Angie Motshekga and MECs in breach of constitutional duty

‘For now I ask no more than the justice of eating.’
Pablo Neruda, Chilean poet and Nobel Prize winner

Minister of Basic Education Angie Motshekga and the MECs of the various provinces have been held to be in breach of their constitutional duty in halting the feeding scheme under the National School Nutrition Programme (NSNP) during the Covid-19 lockdown, then reintroducing it in a very haphazard fashion, putting millions of school children at risk of starvation.

Read: South African children face hunger as school closure halts free meals

The Pretoria High Court on July 17 ordered that the NSNP be implemented without delay, and that it provide a “daily meal to all qualifying learners whether they are attending school or studying away from school as a result of the Covid-19 pandemic”.

The education minister and the various provincial MECs put up what the judge referred to as a “semantic defence”, which was “rejected as being in bad in law and contrived”.

The NSNP was initiated in 1994 by the first post-apartheid democratic government with the objective of alleviating hunger, thereby improving the quality of education by enhancing learning capacity, school attendance, punctuality and general health.

The court recognised that providing the poorest of the poor child with at least one nutritious meal a day was a lifesaver.

Covid-19 had the devastating effect of denying nine million school-going children with a daily meal. Schools were closed for 12 weeks.

The government did announce various measures to mitigate suffering, but child support grants are paid per caregiver, not child, and the government only managed to deliver 788 000 food parcels, whereas the feeding scheme would have provided 45 million meals per week. The meagre food parcels would have not assisted some 77% undocumented children.

Read: Covid-19 school closures in South Africa and their impact on children

The judgment referred to the Report on Social Grants and Feeding Schemes under the Covid-19 Lockdown in South Africa by Professor Jeremy Seekings, director of the Centre for Social Science Research at the University of Cape Town. This report notes that “the social grant reforms failed to alleviate the plight of the poor”.

“Millions of people who are in informal employment [have] received no income or grants and they cannot meet their and their families’ basic needs and expenses.”

According to the report, “less food was distributed to poor families during the lockdown than before the lockdown”.

The Children’s Institute, the amicus curiae (‘friend of the court’), gave evidence that an estimated 30% of the South African population experience severe levels of food insecurity. Further, an estimated 11.6 million children live in households below the upper poverty line.

It was argued in court that the suspension of the NSNP has infringed on children’s right to basic nutrition.

The court held that:

  • Learners have an entitlement to receive basic nutrition which they have always received in terms of the NSNP. By discontinuing the NSNP the state is depriving the learners of this right to nutrition.
  • The state remains responsible for providing families with other socio-economic rights to enable them to provide for their children.
  • In interpreting the Bill of Rights to promote human dignity, equality and freedom, it can never allow for a child to go hungry. The “starvation of a child is unimaginable”. The department must roll out the NSNP.
  • The minister and MECs have not complied with their constitutional and statutory duties.

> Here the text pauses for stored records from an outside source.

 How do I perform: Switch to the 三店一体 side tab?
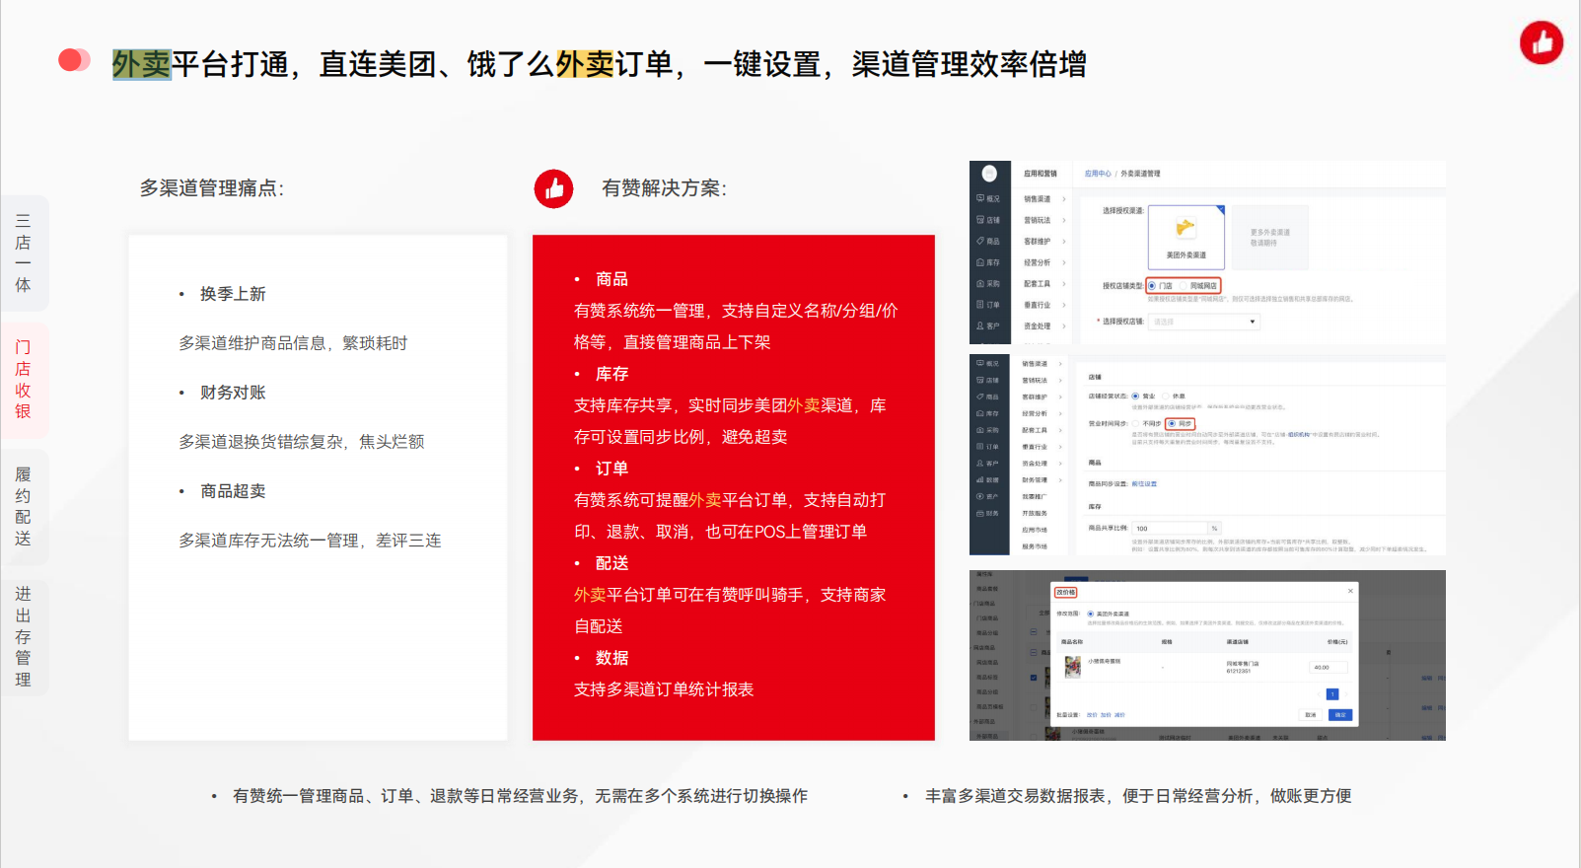[x=23, y=253]
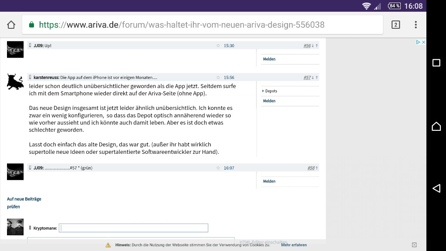446x251 pixels.
Task: Open the Chrome three-dot overflow menu
Action: coord(416,25)
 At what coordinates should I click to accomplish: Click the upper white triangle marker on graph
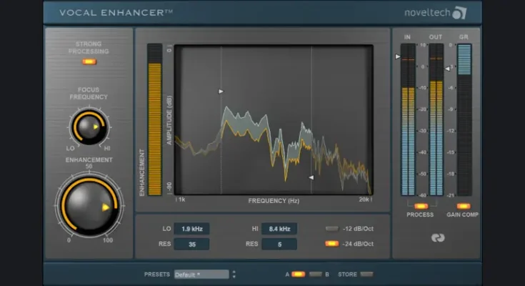click(221, 92)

Minister and MECs make statement under oath that differs from the facts

Even though the minister and the MECs admitted that the NSNP was not rolled out as it should have been when schools reopened, the following statement was made under oath:

“We are in fact doing precisely that which the applicants want us to do and we have been doing so without judicial supervision under a structural interdict.”

Acting deputy Judge President Sulet Potterill commented: “Making such a statement under oath when the common cause facts show the contrary, is surprising and disturbing.”

In non-legal speak, one can deduce that the minister and the MECs lied under oath.

Potterill agreed with the applicants that the department has “played fast and loose with the facts” and therefore the department’s defence is meritless.

By order of court

The court made the following order:

  • All qualifying learners, whether or not they have resumed classes, are entitled to receive a daily meal as provided for under the NSNP.
  • The minister is under a constitutional and statutory duty to ensure that the NSNP provides a daily meal to all qualifying learners.
  • The minister is in breach of that duty.
  • The minister is ordered without delay to implement the NSNP, and ensure that it provides a daily meal to all qualifying learners.
  • The MECs are under a constitutional and statutory duty to implement the NSNP in their respective provinces.
  • The MECs are in breach of that duty.
  • The minister and the MECs are ordered to file within 10 days, and under oath, their plans and programmes to this court, including the further steps the minister will take to ensure that the MECs implement the plans. The court will supervise that the minster and the MECs follow the orders.

The minister and the MECs have to pay the costs of the court case, including the costs of three counsel.

No doubt taxpayers will have to pay for this debacle and the behaviour unbefitting of a minister and MECs.